## Exercise prompt
Across the entries below, work out how many lines contain "agent". Please give the number only.

## Dataset entries
────────────────────────────────────────
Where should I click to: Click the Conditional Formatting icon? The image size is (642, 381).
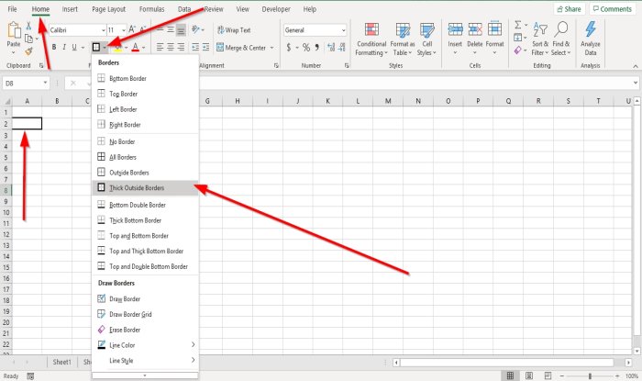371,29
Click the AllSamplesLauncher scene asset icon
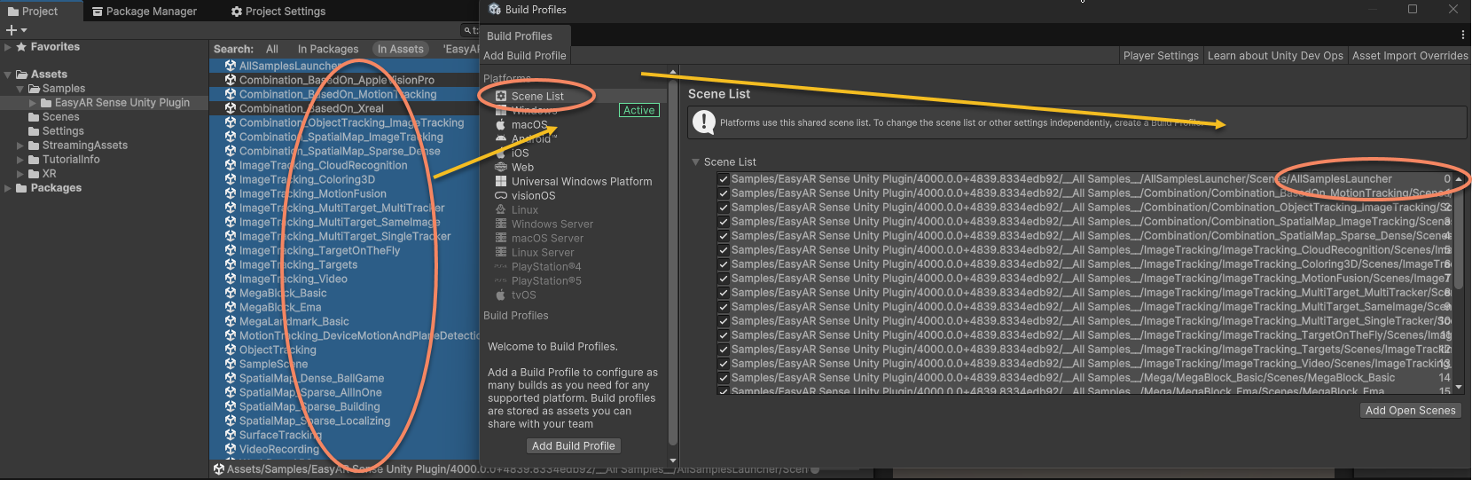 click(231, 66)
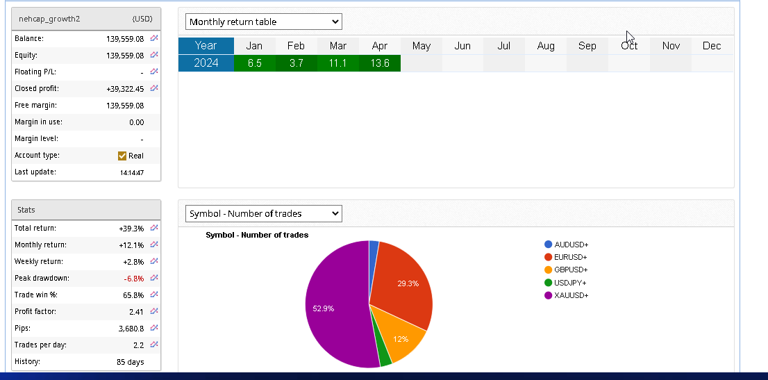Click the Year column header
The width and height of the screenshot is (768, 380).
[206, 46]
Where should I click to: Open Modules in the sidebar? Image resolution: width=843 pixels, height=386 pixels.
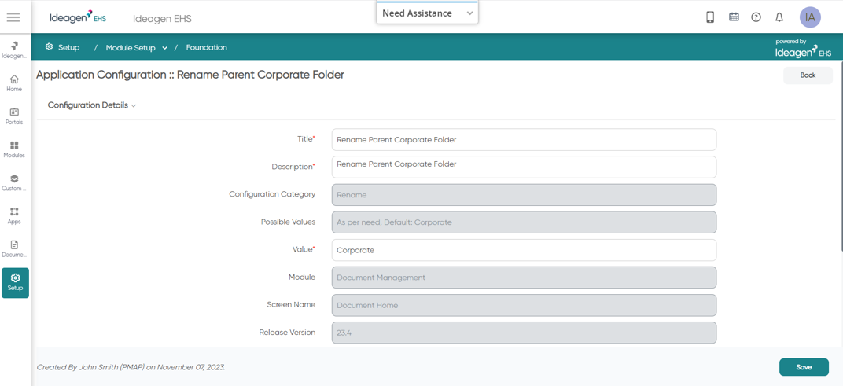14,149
────────────────────────────────────────
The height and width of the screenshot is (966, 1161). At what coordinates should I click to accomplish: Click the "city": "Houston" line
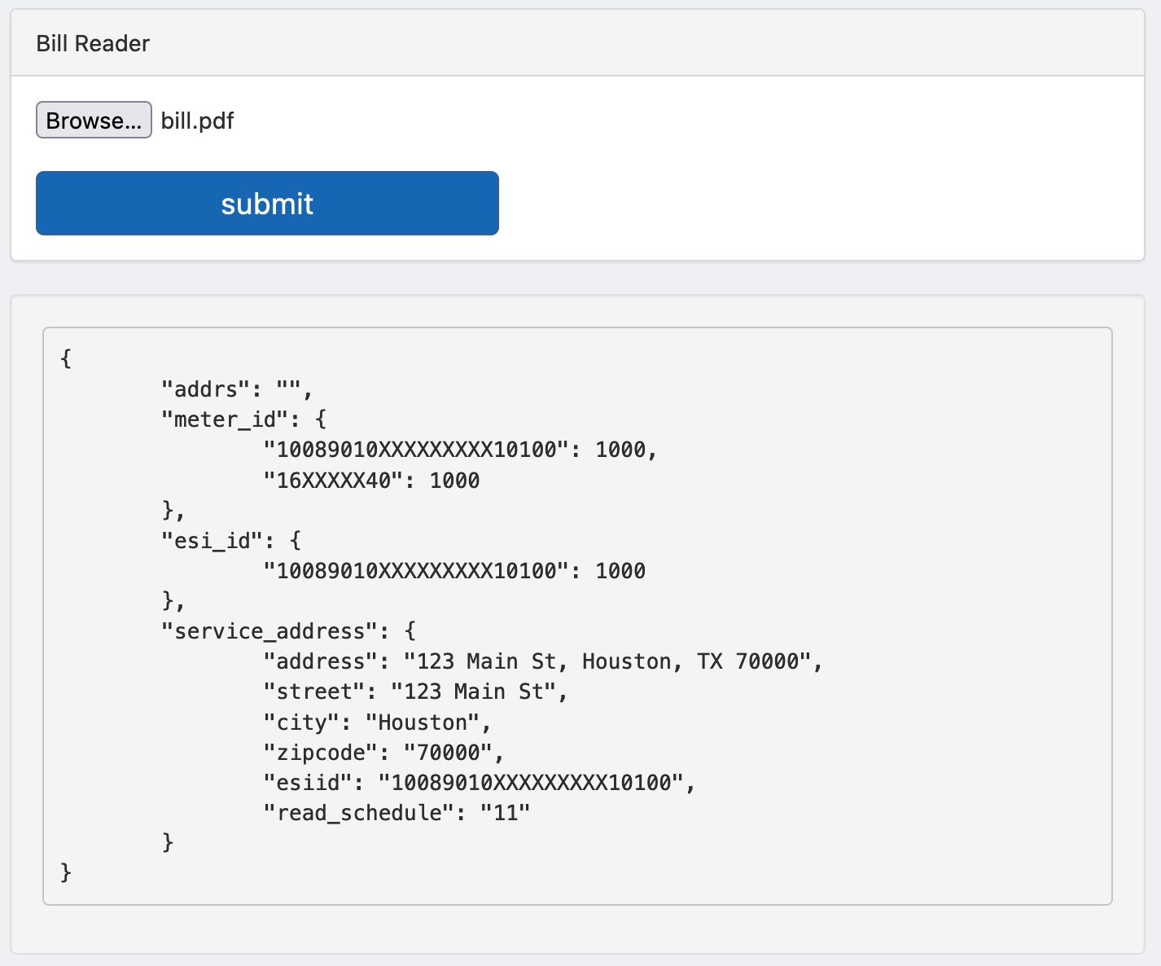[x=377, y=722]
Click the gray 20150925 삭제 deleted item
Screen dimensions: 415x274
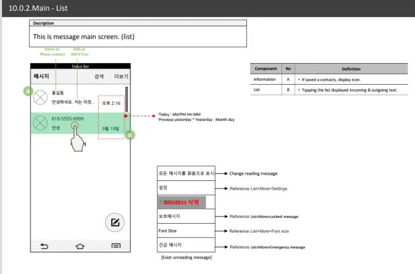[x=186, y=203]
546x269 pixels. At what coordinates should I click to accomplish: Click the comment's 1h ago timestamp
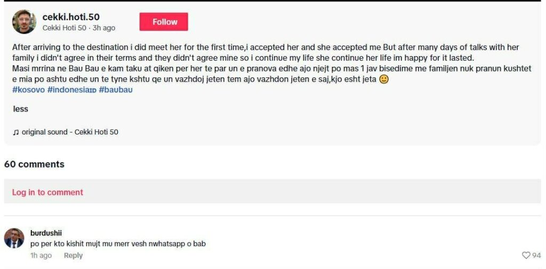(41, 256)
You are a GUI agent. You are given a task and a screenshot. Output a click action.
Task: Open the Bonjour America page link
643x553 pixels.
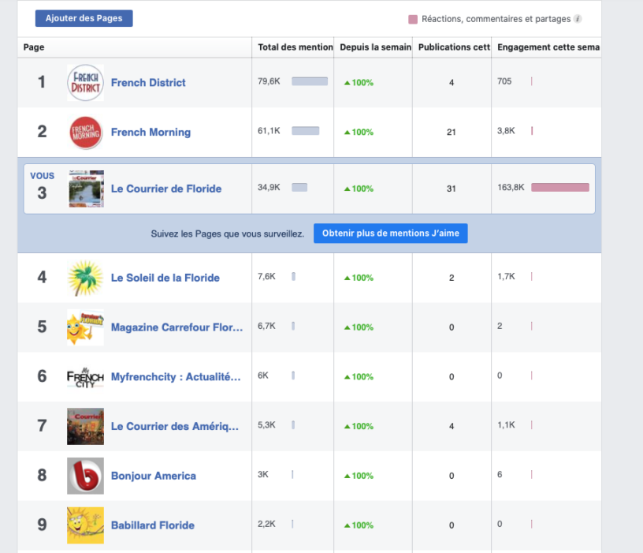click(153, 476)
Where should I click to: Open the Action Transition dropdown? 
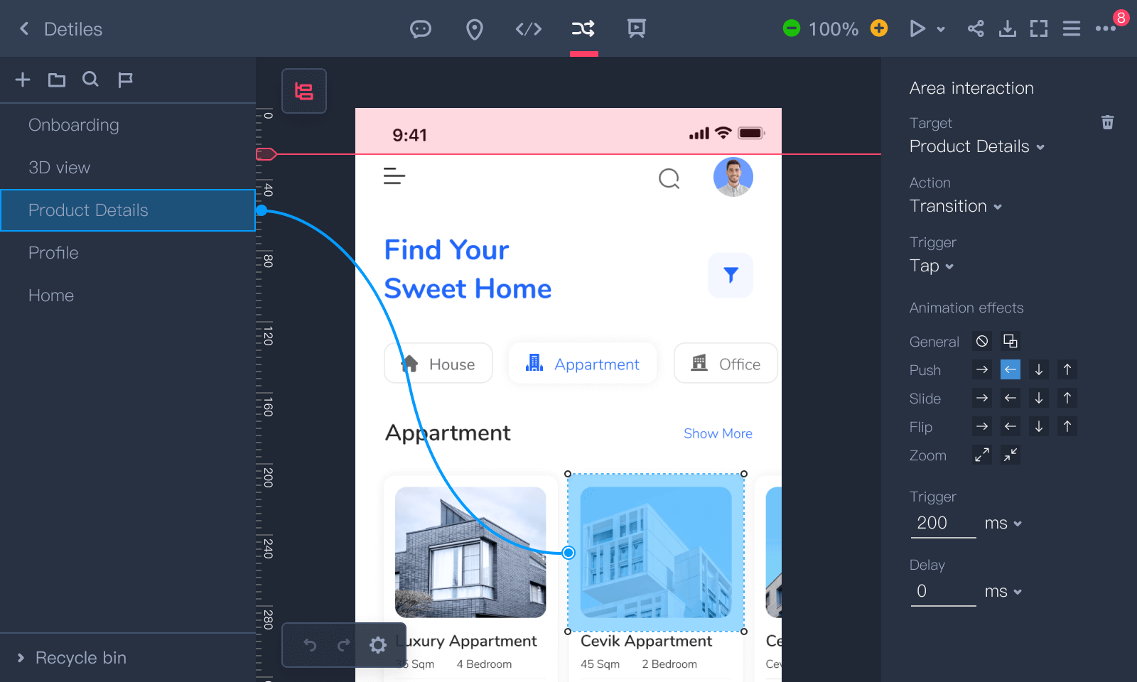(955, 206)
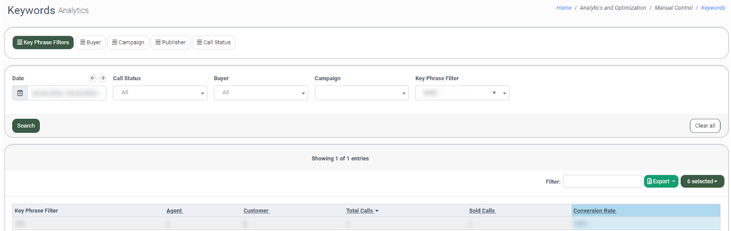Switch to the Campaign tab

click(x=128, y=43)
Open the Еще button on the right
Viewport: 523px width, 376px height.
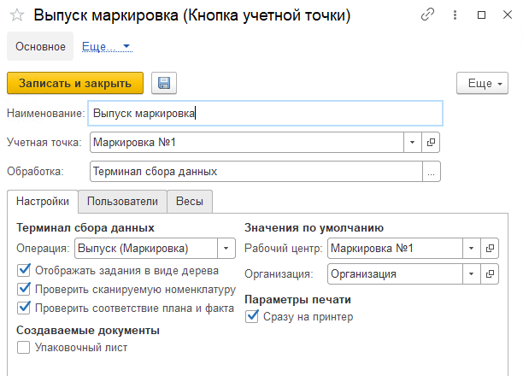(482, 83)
────────────────────────────────────────
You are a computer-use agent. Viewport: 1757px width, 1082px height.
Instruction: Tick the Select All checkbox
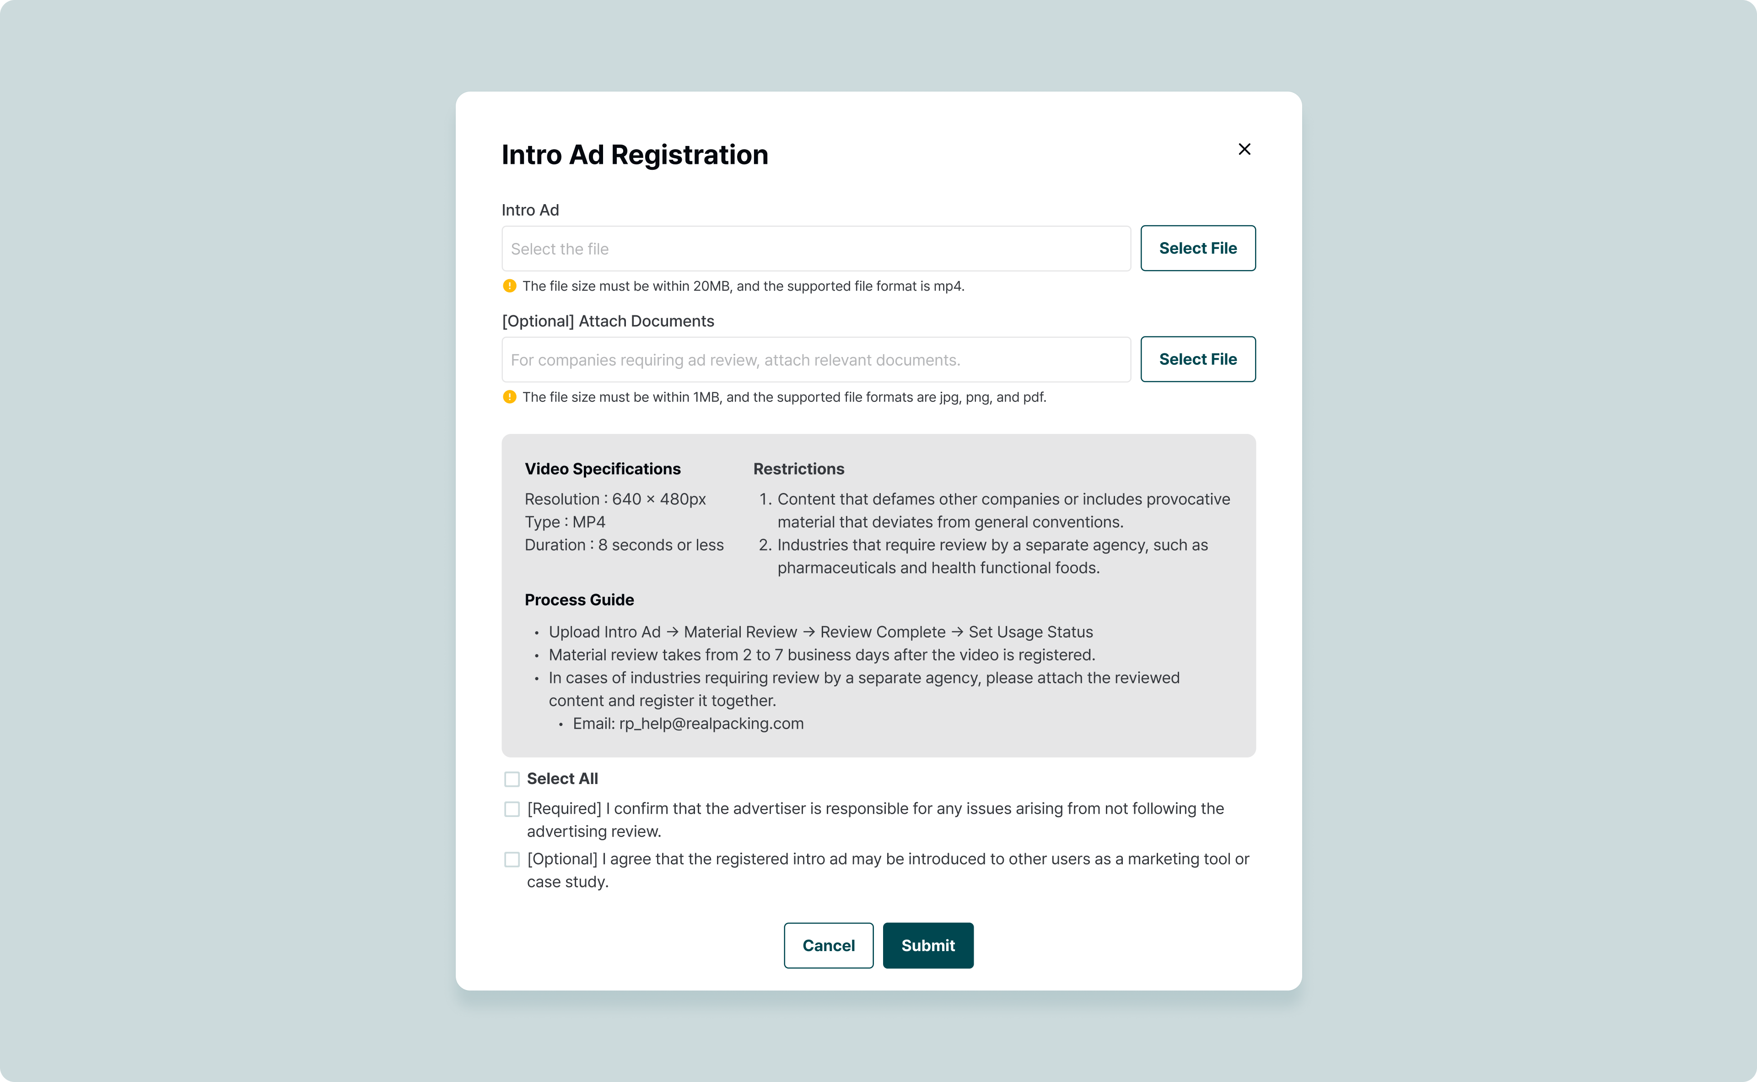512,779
────────────────────────────────────────
## Final answer
2